I’ve been engaged by a friend for a small project. It was a relatively simple one, where the company had issues with a system that had been developed. The system is typical of some that I have seen built.
The development is primarily a front end (something like vue.js or React) and with a back end system built on a node.js base using express or koa and a database.
Simple. Nothing complicated there. Except there was…
Despite being hosted on AWS, and the discussion about being “in the cloud” the system was all hosted on a single EC2 instance… including the database… and all the backups.
Now, this is not a criticism of the original development team. I have seen this many times from many different companies. If you are not aware of how to build in the cloud, and you simply follow tutorials online of how to setup a server then this is essentially what you can end up with.
The problems were simple:
- if the EC2 instance (for any reason) fails, the data backups disappear 😱
- the security group had port 22 open to the world 😱
- the EC2 instance is not even behind a load balancer
- Basically, after that there was no point looking much further
It was enough for me, on the first look, to basically say “can I fix this now please?” and worry constantly until they said yes
It may seem trivial to say it but the solution in black and white is relatively simple:
- Move the database (postgres) to RDS
- Change the code to using this new database
- Change the EC2 Instances to load balanced and auto scaling
Unfortunately, with an existing and running site, this is not trivial. The database side of things took longer than expected.
When things aren’t built for the system you’re putting them into…
RDS took longer than I wanted.
Don’t get me wrong. Setting up an RDS database is easy. That took minutes.
Testing it with an existing codebase that exists only on a single server is hard.
And here’s the thing: the codebase was written to expect to run only on a single server, and with the database on the same server.
And that was a problem because just changing the database server over worked, but only partly.
There was it turns out, test and live data, but switching over required the right data in the right place, and apparently (I wasn’t aware until afterwards) the wrong data had gone into the test database, and switching it over caused a race condition on the server, and took it down.
The other issues were all the customisations that had been put into the database. Transferring over all of those, including user permissions into the new RDS database was relatively hard.
Transferring and testing that was hard as well, as the system wasn’t built with a relatively robust set of tests.
And that’s the thing. Nobody had built it with the thought that there might be a need in the future to ever do something like this.
I naively thought that since most people in the last 20 years have experience of building 3-tier architectures, that this would be easy
Once the switch had taken place though, the system worked significantly better, and the fact that the data is encrypted, backed up, and somebody else’s problem is a significant weight off my mind!
When it came to the moving of the single server to the load balanced/auto scaled approach I changed the approach to one of teaching the team.
Show them the right way instead
Instead of doing it for them, I took the approach of showing them how to do it right, so I wrote a PDF with screenshots of how to do it.

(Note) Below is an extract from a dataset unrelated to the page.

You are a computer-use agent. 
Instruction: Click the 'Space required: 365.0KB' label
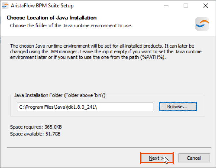point(36,127)
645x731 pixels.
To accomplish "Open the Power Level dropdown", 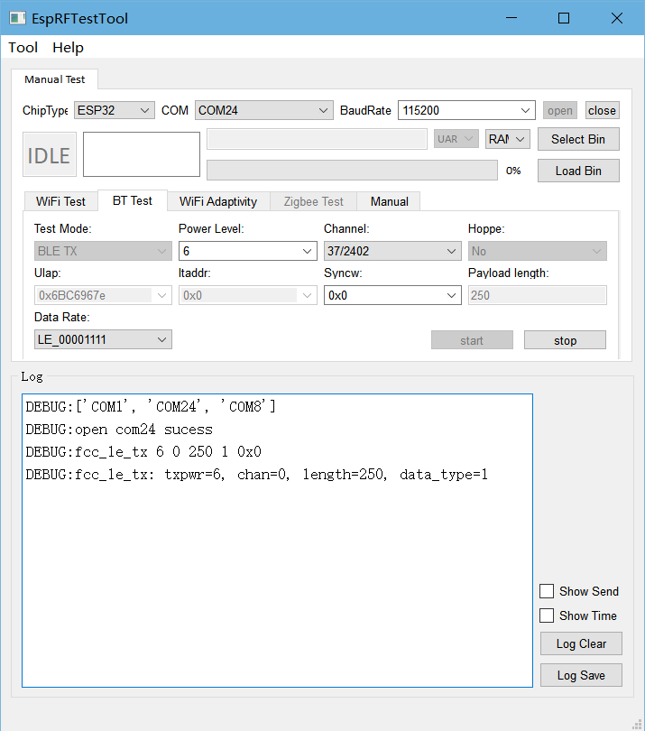I will pos(247,251).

It seems clear to me that if someone isn’t comfortable building solutions for the cloud, that expecting them to take on the ownerships of a fully auto scaling solution without understanding is a bad idea.

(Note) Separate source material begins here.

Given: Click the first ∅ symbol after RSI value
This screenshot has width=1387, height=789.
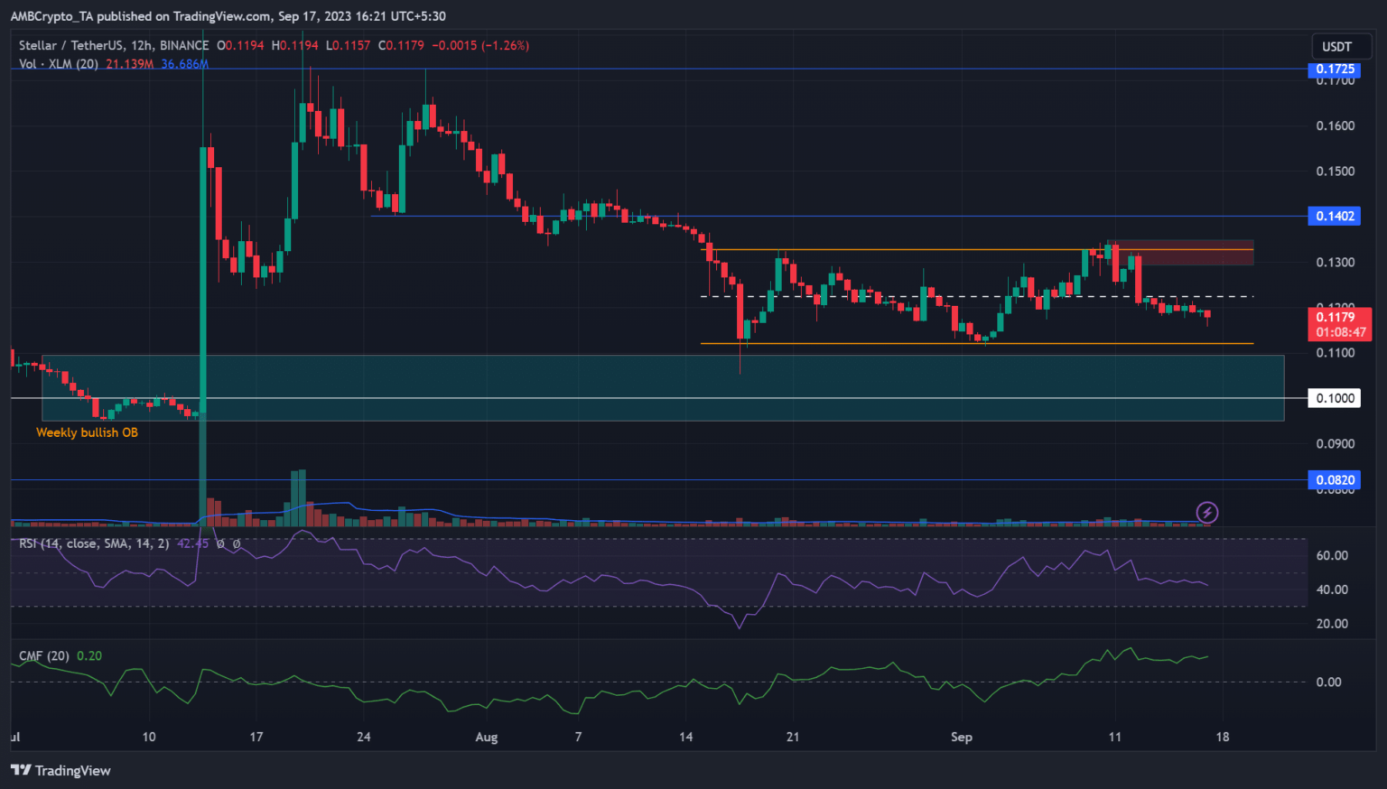Looking at the screenshot, I should click(219, 543).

I could have put it into Elastic Beanstalk or similar but that would have required them to consider a rebuild and I didn’t want to introduce something else into the mix.

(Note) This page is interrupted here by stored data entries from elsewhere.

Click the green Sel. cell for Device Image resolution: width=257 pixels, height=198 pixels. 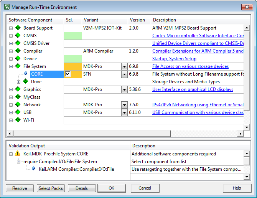click(72, 59)

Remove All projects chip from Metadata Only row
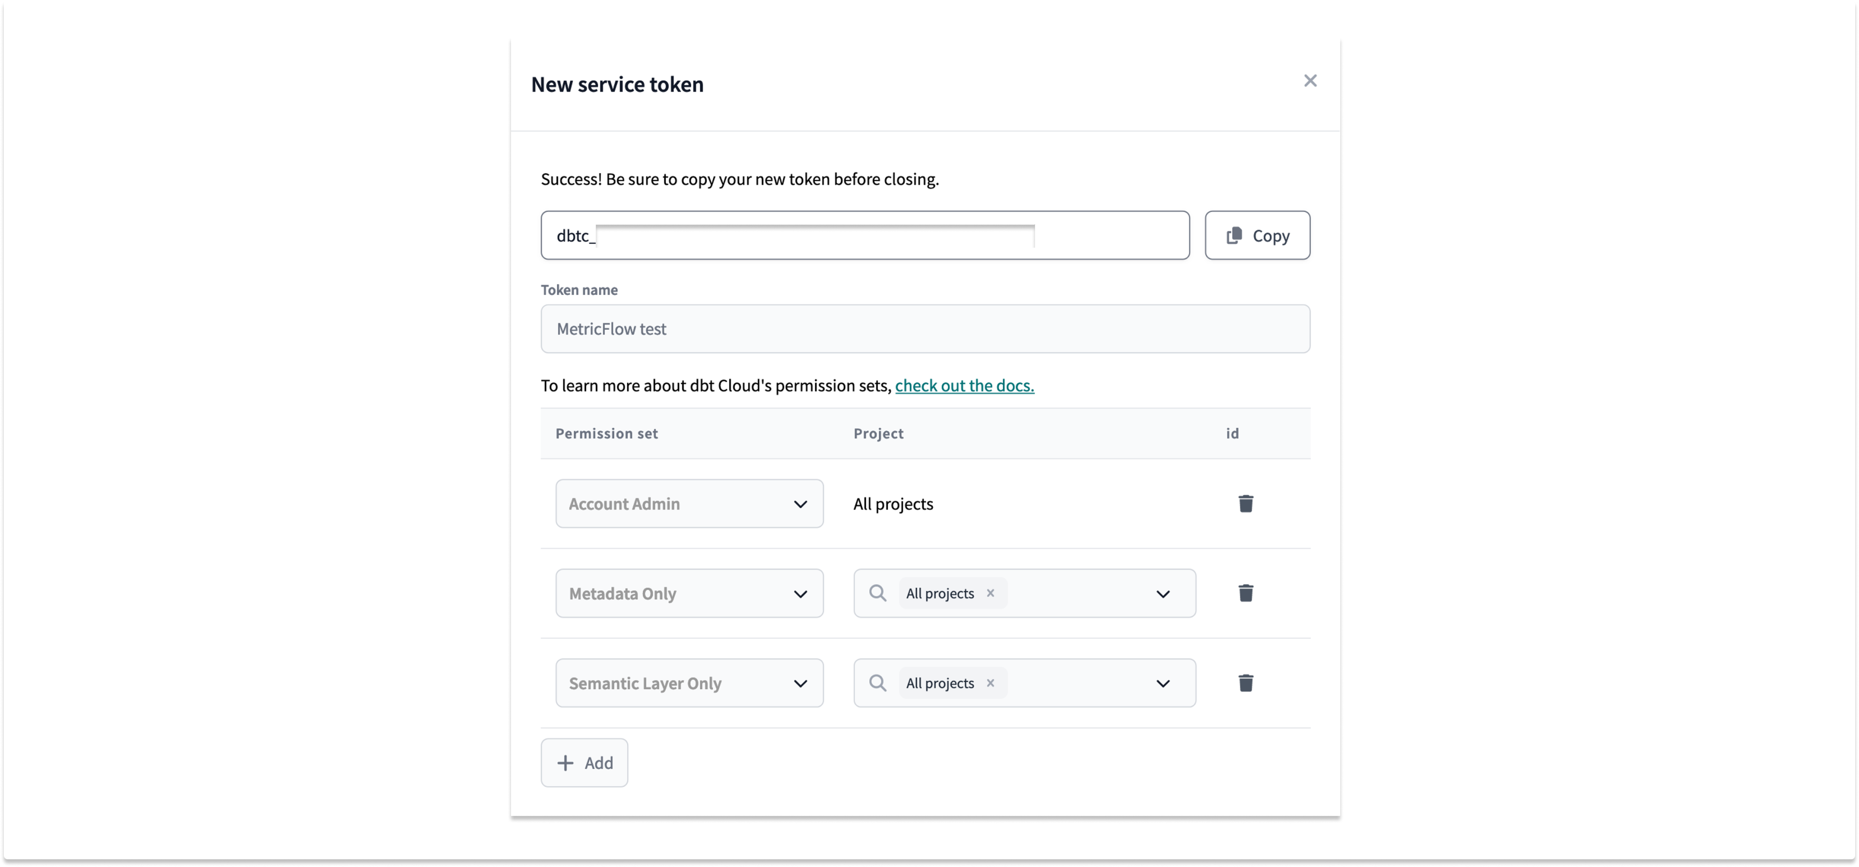click(x=991, y=593)
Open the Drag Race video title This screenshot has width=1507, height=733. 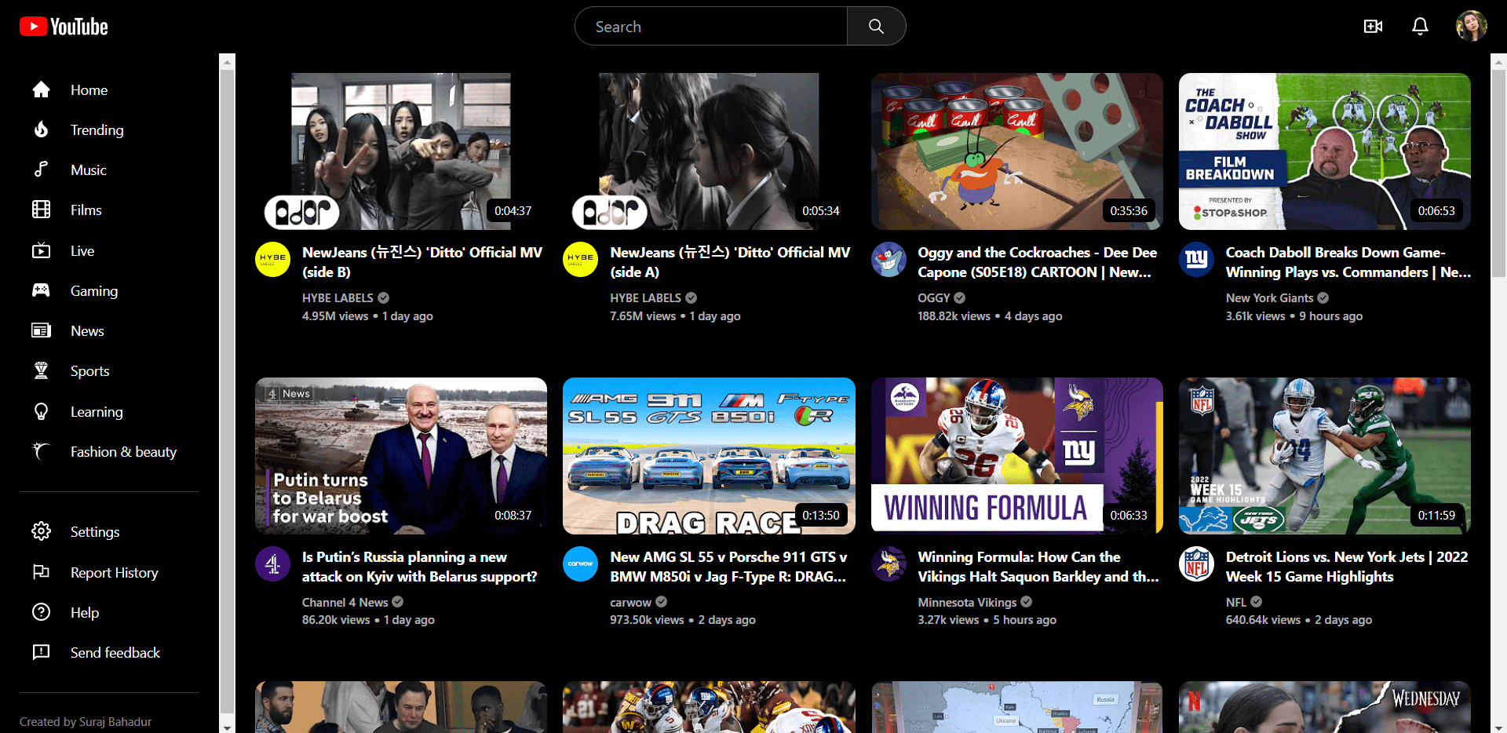pyautogui.click(x=728, y=567)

So this walkthrough explained how to put together EC2 Launch Templates, EC2 Auto Scaling Groups, ELB, Code Deploy and their existing GitHub repo to easily deploy their existing codebase using their RDS instance to create a simple auto scaling system.
This may sound complicated, but they already understand EC2 to a point, and GitHub. What they need help with is a simple deployment process and a simple and manageable scaling system without changing too much of their processes.
Once setup, they don’t change what they do in terms of day to day very much apart from:
- Add an AppSpec.yml file so that CodeDeploy knows what to change on the servers
- push changes to GitHub
- Manually create a deployment in CodeDeploy
This manual step could become automated at a later date, as needed. While many in the DevOps space will look at this and say this is slow, the key for me is that I’m taking the team on a step by step journey from where they actually are and not trying to make them “DevOps Legends” in one step.
Give me my Serverless!!!
I haven’t done a migration project like this in a long time. I had to ask for help from a number of friends who do things like this more regularly than me to ask what the right kind of technologies to use nowadays are.
It sounds strange, but this is not unusual. I’ve found companies thinking like this everywhere.
On Twitter, I talk to Serverless people all the time, about how we should be approaching the cutting edge of the cutting edge and I often forget that there are many out there who live nowhere near those conversations.
And yes I can absolutely see how the above company could have done this whole solution better as a Serverless solution but they don’t have the money for rearchitecting their back end (I don’t imagine) and what would be the value anyway? It’s up and running, with paying clients. The value at this point doesn’t seem valuable. Additional features may be a good fit for a Serverless approach, but not the whole thing if it’s all working.
The pain of migrating to a new backend database, the pain of server migrations even at this level of simplicity, the pain of having to coordinate with other teams on something that seems so trivial, but never is that trivial has been really hard.
I’ve got used to the Serverless way of things. While migrating data is never easy, while it is not trivial with an event driven approach, it is certainly an awful lot easier to think about and plan for than even something like this story shows. You are automatically distributed, automatically event driven and this forces you to think differently about data layers.
However, I also think that the wider tech community needs to do it’s part as well:
- to start to deprecate bad tutorials that show ways of doing things that we shouldn’t be doing any more
- to start to provide better context e.g. “if you’re on AWS EC2, this article is the more up-to-date way of doing it”
- to stop saying things are easy when they are not
- to stop thinking that “hello world” is all that matters with frameworks/libraries/OSS
- to stop telling everybody that Open Source is always best, because nothing is always best
We have a duty to help the next generations to build better solutions. If they build the solutions of yesterday on the tech of tomorrow, then no wonder we’re going to have to fix their issues.
Serverless is the future.
Of that I have no doubt.